Dr Nick Coatsworth has made a big call on the end of the pandemic, explaining that we might already be there and what it means for the future.
It has been a rough couple of years, but the light at the end of the pandemic tunnel is already upon us according to Australia’s former deputy chief medical officer Dr Nick Coatsworth.
Although a spike in infections across Australia is causing some concerns, the former health chief is predicting case numbers will peak by the end of summer and then we will be over the worst of what the disease has to offer.
Dr Coatsworth told 2GB this morning that he believes the virus will become endemic in 2022.
“The pandemic will come to an end in 2022 because the virus will become endemic, and that means that Covid will circulate in the community,” he said.
“It’s circulating already in the eastern states so, to an extent, we’re already there.
“It’s not a very convenient time to be having very high case numbers but there never was a convenient time.”
He said his healthcare colleagues were “exhausted” after two years of the pandemic, and they are having to brace for an increase in patients and the prospect of catching the virus themselves.

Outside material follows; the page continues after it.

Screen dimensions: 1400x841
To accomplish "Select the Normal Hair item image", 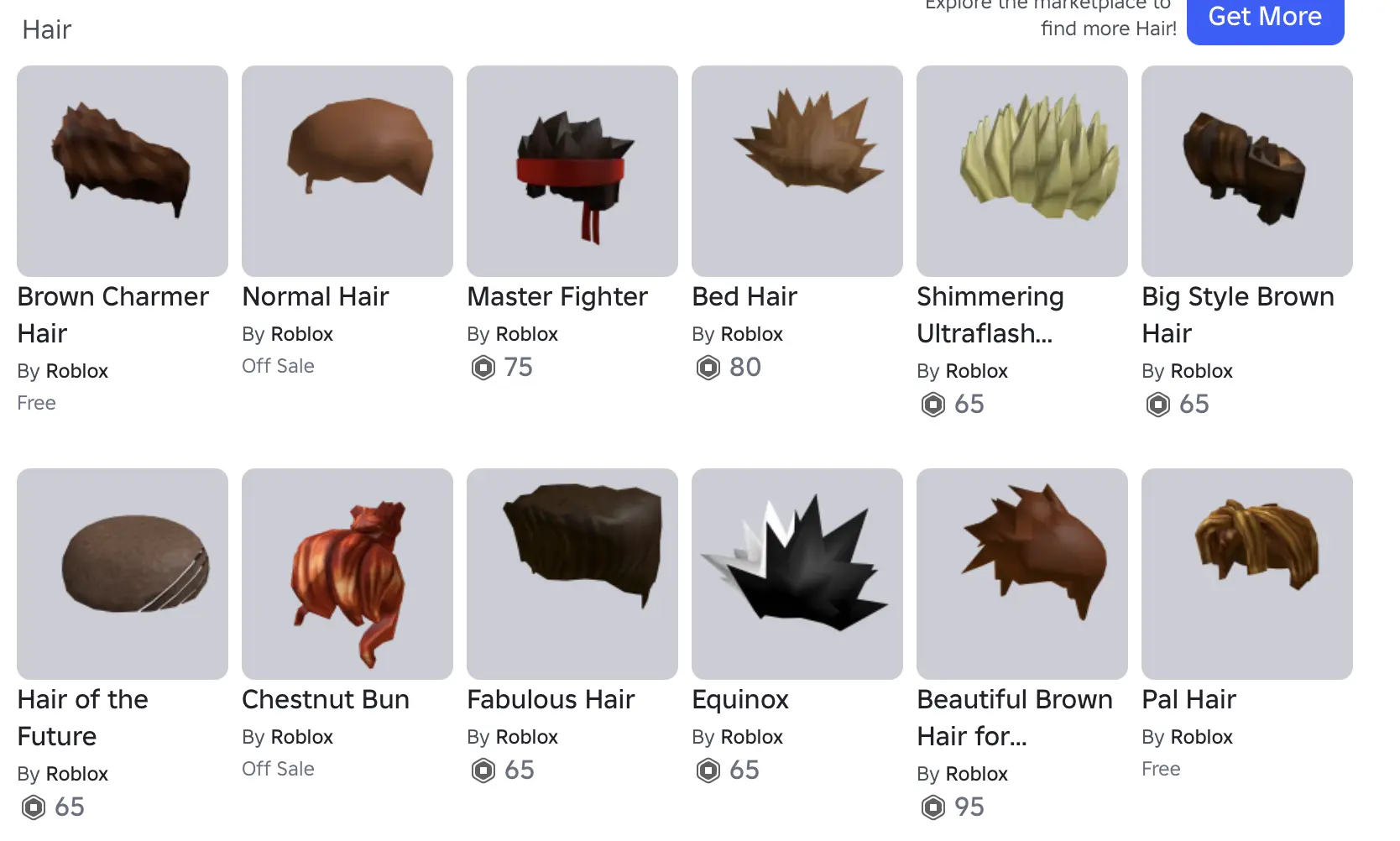I will [347, 171].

However, he said that with a highly-vaccinated population and a milder variant, the impact on the health system is going to be far lower than that of previous strains, if they had been allowed to circulate in Australia.
He said that he suspects ICU “will no longer be a bottleneck” – which was a very important step because you can’t “magic up ICU beds”.
Dr Coatsworth said this meant that hospitals had more levers they could pull to deal with any increase in patients.
Another key point he made was that evidence suggested the amount of time people were spending in hospital was halved with the Omicron variant, meaning the capacity of hospitals had effectively doubled.
He added that immunocompromised people who are at risk of catching Covid, were also at risk of other illnesses like the flu or common cold – so the end of the pandemic should signal to Australians to be “mindful” of the vulnerable.
“So if we do have a cold, we don’t go out,” he said. “We are wearing masks when we’re asked to. We can operate under limited restrictions by the government because as a community we now understand better what we need to do.
“We get a rapid antigen test if we’re feeling unwell, we stay away from indoor spaces and so on. The public is well versed in this and I think we can do it.”